• kendisi onuncu nesil sabırtaşı yazar olmakla birlikte benim birinci nesil no frost badimdir. no frosttur çünkü entrylerinin bir tanesinde duygusal bir kavrama rastlayamazsınız, ya da ben rastlayamadım henüz. onun bu buz adamlığı, nickinin yaratıcısı olan sevgiliyle olan ilişkilerinden sonra mı çıkagelmiştir yoksa çok hisli kalıp mutsuz olmamak için mi bu yolu seçmiştir bilinmez. ama yeri geldiğinde de hislenmesini yerinde yaşayanlardandır. nickinin hikayesine gelince, ne siz sorun ne ben söyleyeyim. öylesine trajikomik bir vaka. *

    en büyük korkularından biri, bir sabah uyandığında melih gökçek tebessümüyle güne başlamak, duymaktan tiksindiği en iğrenç söz, " o göbek yapmışız " kakara kikisi, en büyük hayallerinden biri de, günün birinde şehrin tüm trafik ve sıkıntısından uzak taş bir yapıda hayat geçirmektir. ha bir de yaz nezlesi gibi insanı kanser eden bir hastalıkla cebelleşirken sırf insanlık adına kendini eve kapatıp güzelim çocukların hastalanmasını önleme çabası olmuştur ki, onun ne kadar naif ve çocuk yürekli bir insan evladı olduğu bu davranışından anlaşılabilir. koskoca delikanlı olmasına rağmen kendini çocuk gibi hissedir. büyüdüğüne en çok üzüldüğü şeylerden biri, bir çocuk masumluğunda saklambaş oynayıp gizlenenmemesidir. malazgirt mahallesi en uzun süre ebe olmama rekorunu 32 haftayla elinde tutması bu konudaki kabileyetini gözler önüne seriyordur herhalde. *

    entrylerine gelecek olursak; güzel yazıyor diye bir tanım da bulunmak yavan kalır herhalde. satırlarını okurken bir ipek böceğinin kozalağını usulca işlediği gibi bir his duyuyorum. o kadar naif o kadar cezbedici. sözlüğün popüler başlıklarına değil de, pek bilindik olmayan kavramlara doğru yönelişi var. sol frameye bakıyorum; bir eşya, bir kurum, bir hastalıktan dem vurulmuş. aha diyorum, kimseciklerin babası döktürmüş yine. heyecanlanıyorum

    çok seçici bir arkadaş. ayrıca düşündüğünü sakınmayanlardan. eğer bir kavram ve şahıs hakkında iyi ya da kötü bir eleştrisi varsa şıp diye söyler, lafını esirgemez. bu yüzden korkarım beni de birgün paralar diye. yalnız hiç mütevazi ve tevazu gösteren bir herif değil. üzerine basa basa iyiyim kardeşim diyor. yani nazarım falan değecek, günün birinde melih gökçek tebessümüyle uyanıverecek, görecek sonra.
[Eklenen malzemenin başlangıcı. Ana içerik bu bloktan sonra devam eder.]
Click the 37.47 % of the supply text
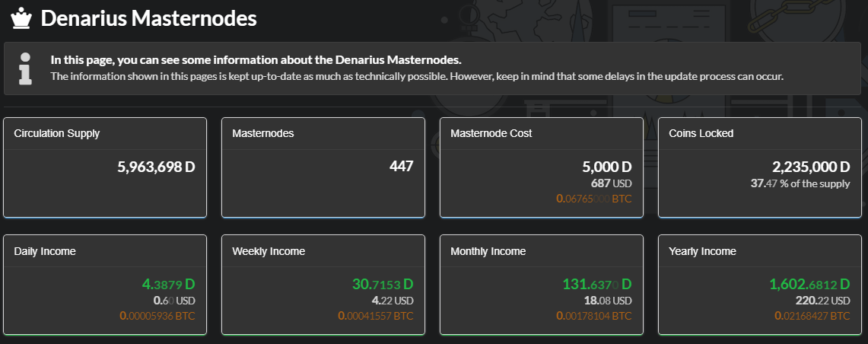The image size is (868, 344). point(800,183)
    hatırlar mı bilmiyorum ama; kendisiyle ilk tanışıklığımız geçtiğimiz anneler gününe denk gelmişti. o günün ilk entrysini girmek üzere pusuda saatin 12'yi göstermesini beklerken, benden önce davranıp ilgili başlığa bir entry girmişti. tabi ben de takıntılıyım ya; kendisine nacizane bir mesaj atıp, o günün benim için özel olduğunu ifade ederek bu fırsatı kaçırdığımı söylemiştim. derken o da sırf bozulmayayım diye entrysini silerek benim başımı göğe erdirmişti. o gün bu gündür kendisiyle can ciğer kuzu sarması olduk. şu sözlükte kazanmış olduğum en büyük değerlerden biri desem burnum uzamaz.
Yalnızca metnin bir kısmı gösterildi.